Whenever a line in this data holds the word "agent", report that line in full.

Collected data
____________________

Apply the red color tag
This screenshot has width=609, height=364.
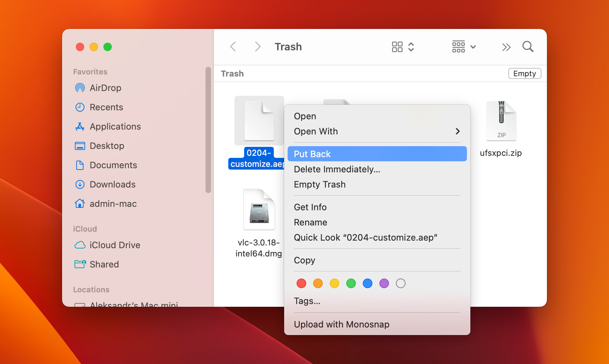click(301, 283)
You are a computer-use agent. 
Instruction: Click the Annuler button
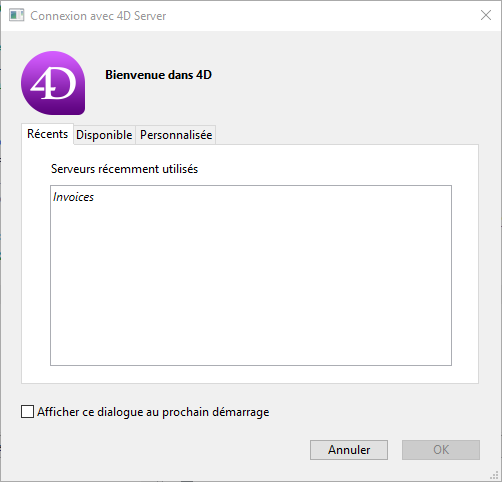pyautogui.click(x=349, y=450)
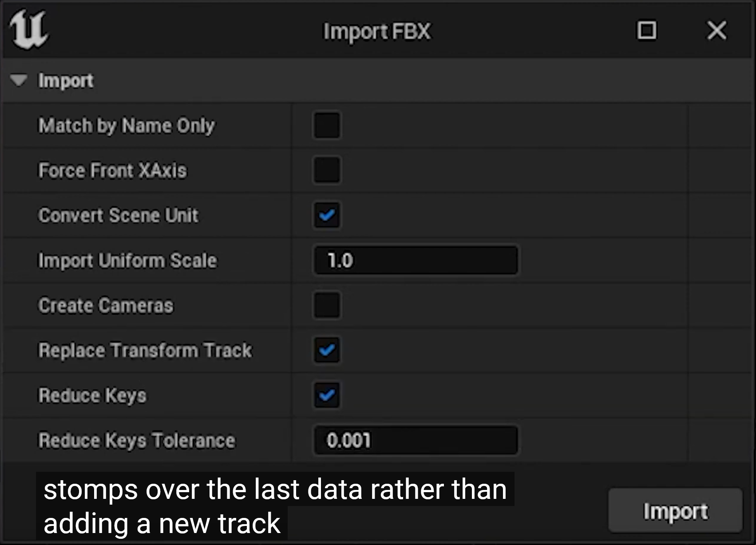Click the Import Uniform Scale value field
The height and width of the screenshot is (545, 756).
click(x=416, y=261)
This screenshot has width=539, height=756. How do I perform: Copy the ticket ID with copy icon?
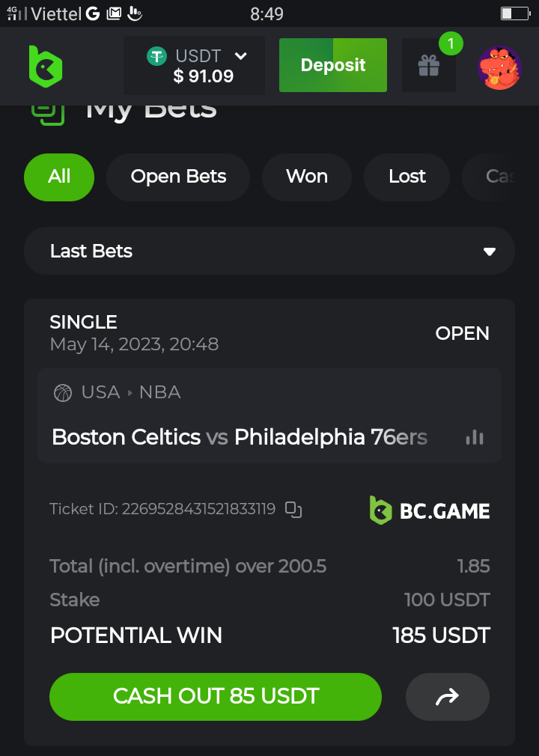tap(293, 510)

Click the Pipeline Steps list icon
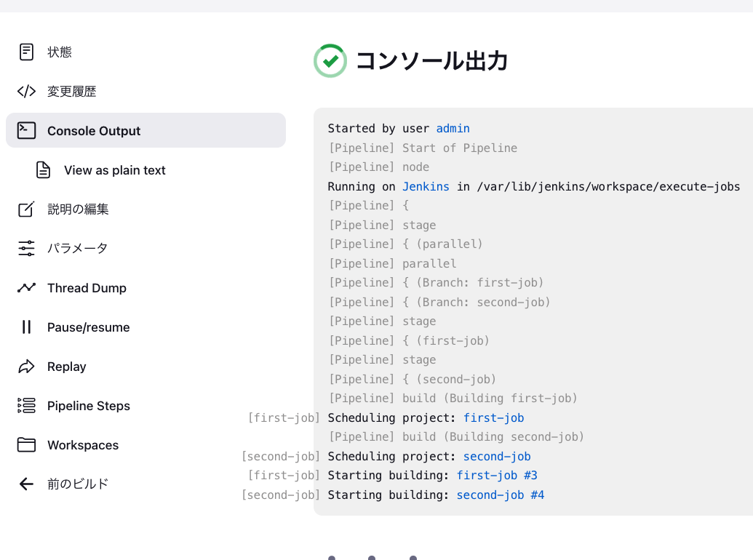click(x=26, y=405)
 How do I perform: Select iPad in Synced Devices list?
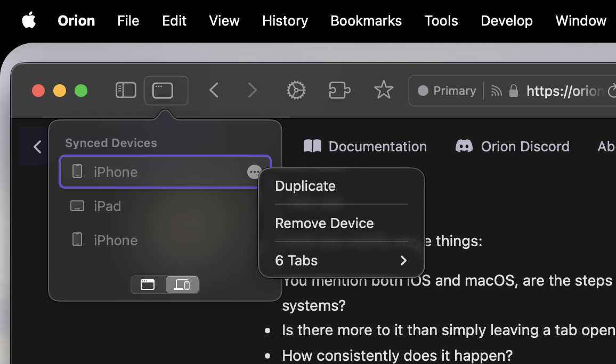[107, 206]
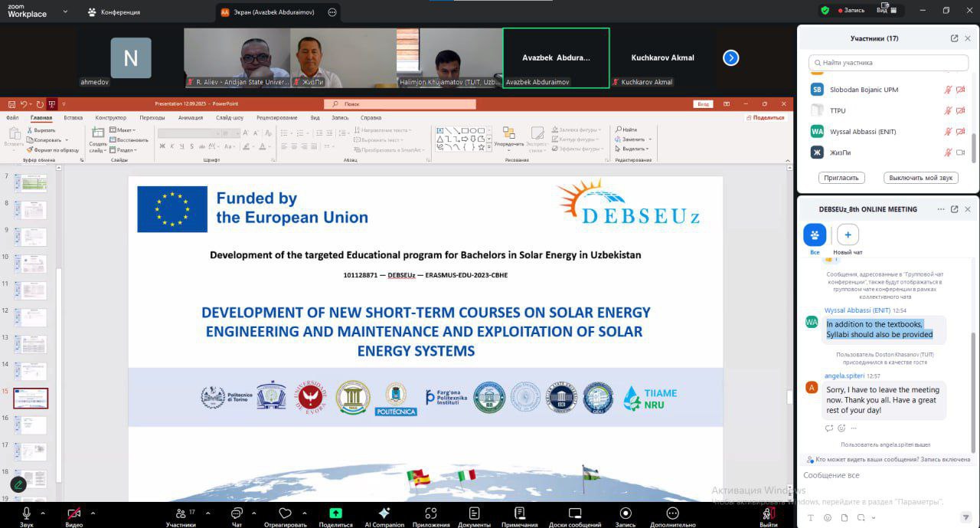Toggle the Чат panel from toolbar
980x528 pixels.
click(x=237, y=513)
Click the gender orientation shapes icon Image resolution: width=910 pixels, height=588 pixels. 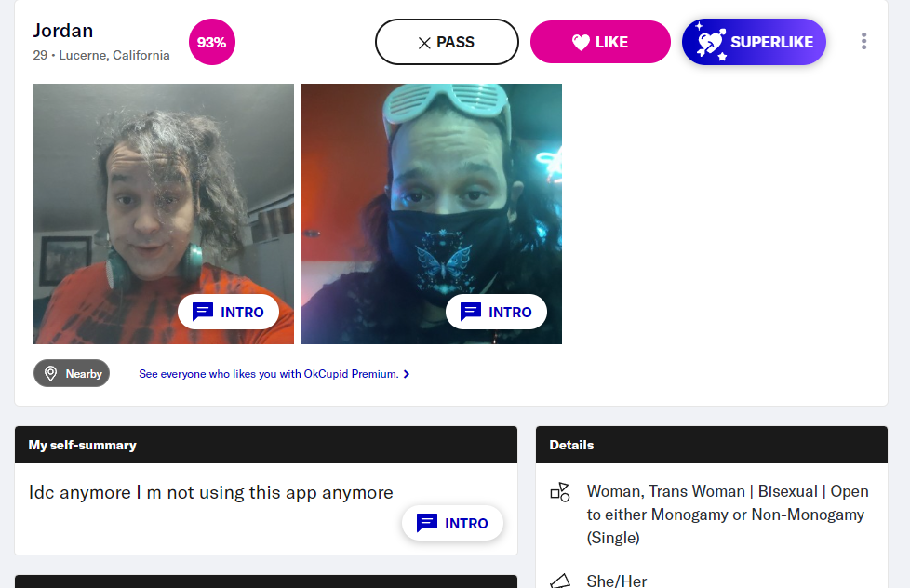(560, 492)
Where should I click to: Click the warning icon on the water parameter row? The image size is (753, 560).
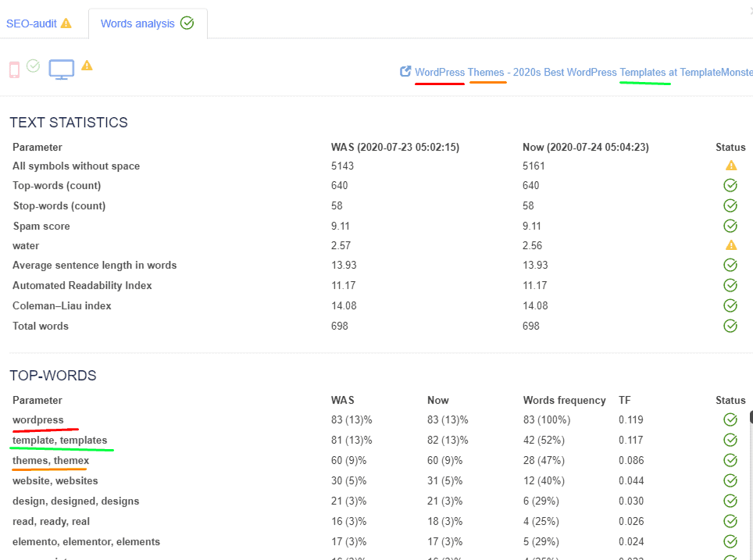coord(730,244)
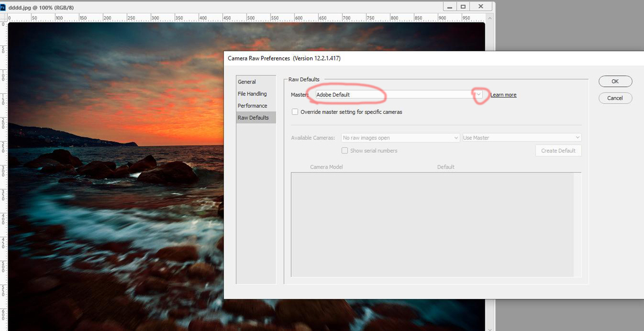
Task: Enable Override master setting for specific cameras
Action: pyautogui.click(x=295, y=112)
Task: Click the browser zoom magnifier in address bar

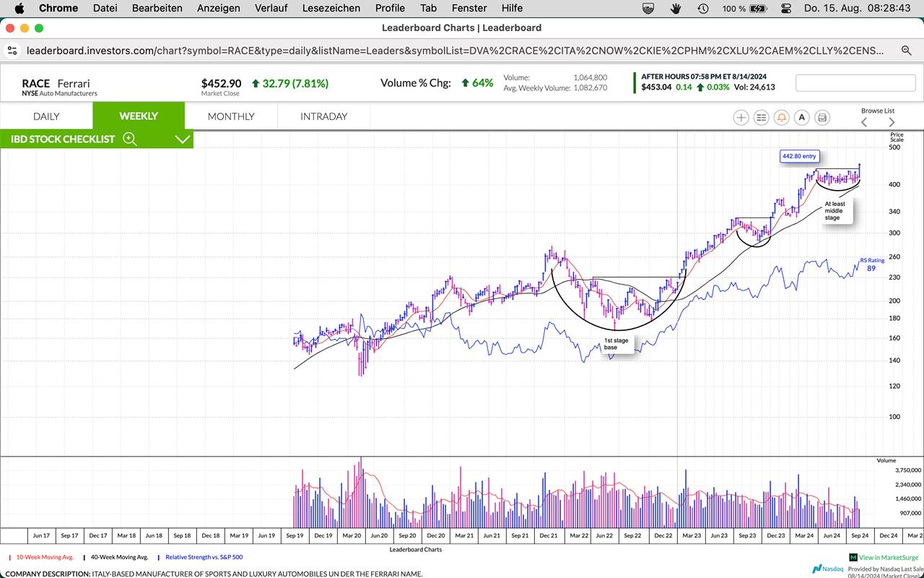Action: [x=906, y=51]
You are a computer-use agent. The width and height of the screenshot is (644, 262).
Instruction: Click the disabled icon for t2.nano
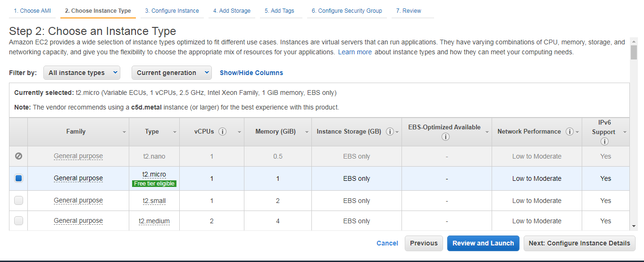coord(18,156)
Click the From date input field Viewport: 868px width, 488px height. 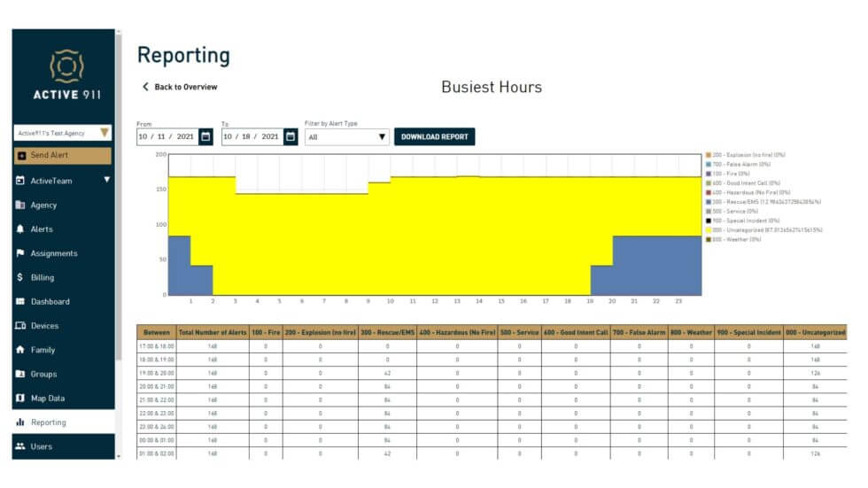[x=167, y=137]
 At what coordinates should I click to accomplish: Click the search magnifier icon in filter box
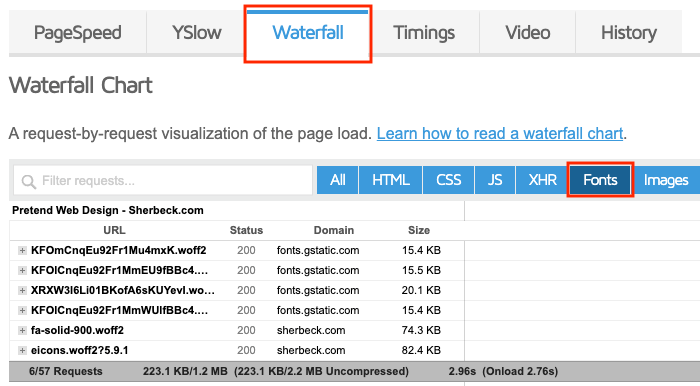pos(29,182)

____________________

(WRITTEN ANSWER)
You are a computer-use agent. 
You are a computer-use agent. The width and height of the screenshot is (644, 262).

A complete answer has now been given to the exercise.